Dataset entries:
┄┄┄┄┄┄┄┄┄┄┄┄┄┄┄┄┄┄┄┄
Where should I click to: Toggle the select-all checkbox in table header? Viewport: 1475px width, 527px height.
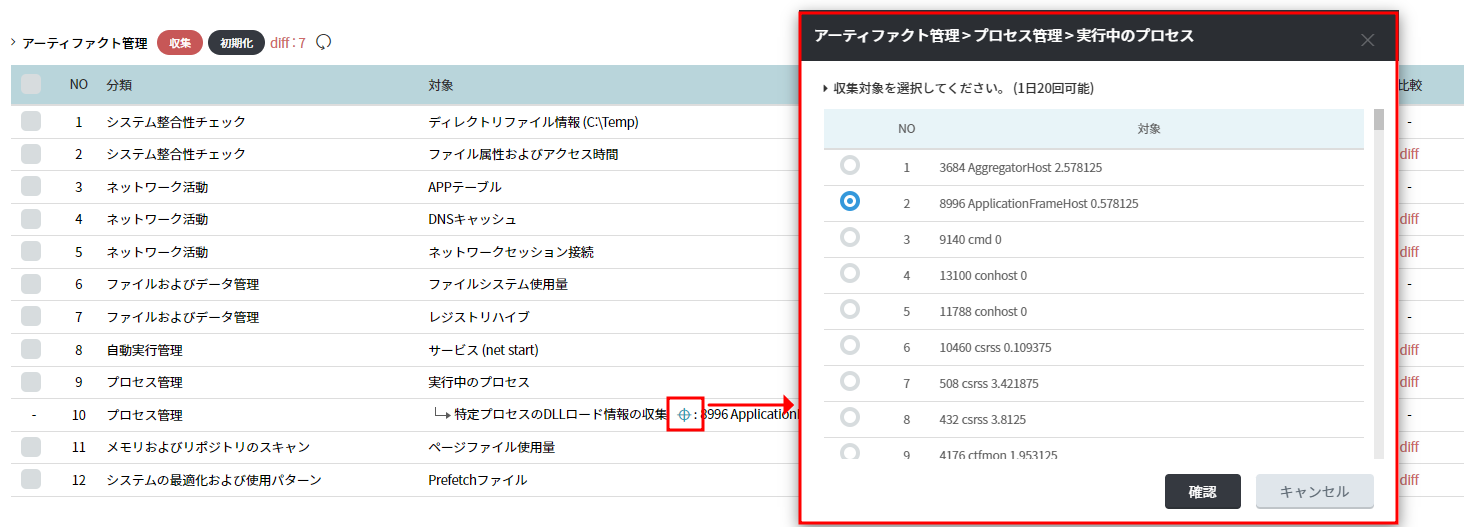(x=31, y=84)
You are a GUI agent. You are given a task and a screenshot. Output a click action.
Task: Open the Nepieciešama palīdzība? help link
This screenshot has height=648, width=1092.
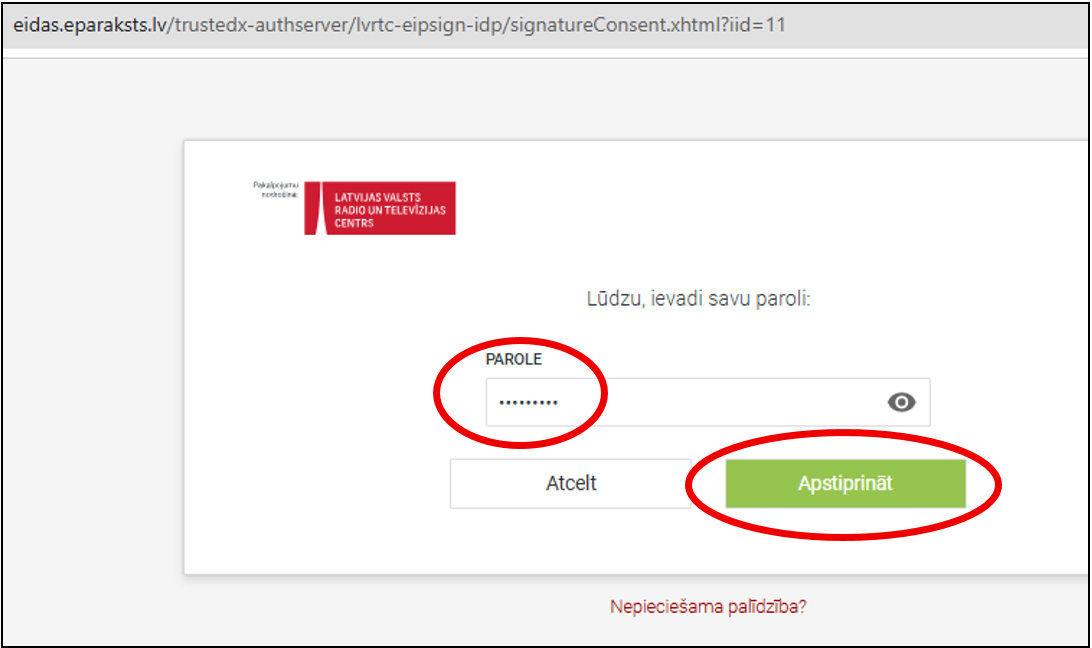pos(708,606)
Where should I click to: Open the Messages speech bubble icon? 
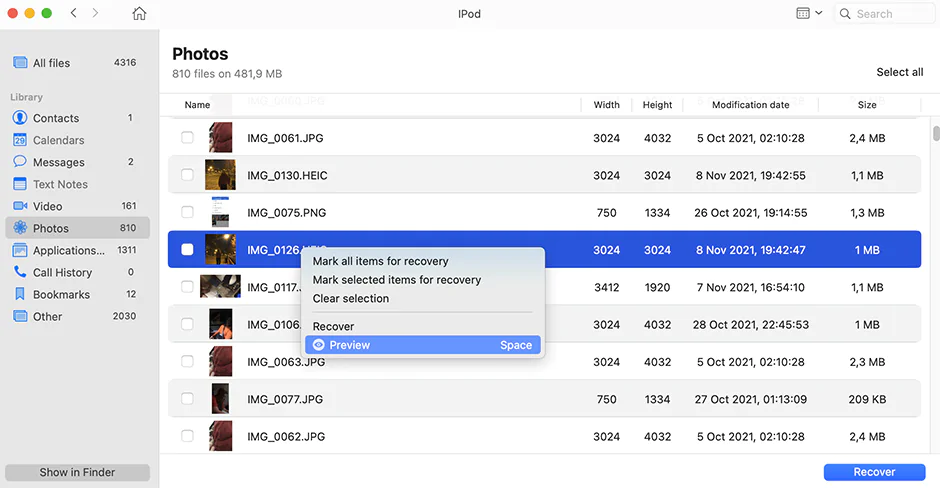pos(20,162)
┄┄┄┄┄┄┄┄┄┄┄┄┄┄┄┄┄┄┄┄
**WHAT YOU SHOULD DO**
Nothing but the lines from the one containing "This screenshot has height=648, width=1092." through the end of the entries should be written out, exactly and without pictures.

**TASK RESPONSE**
This screenshot has height=648, width=1092.
pos(708,606)
Where should I click to: Open the Messages speech bubble icon? 
pos(20,162)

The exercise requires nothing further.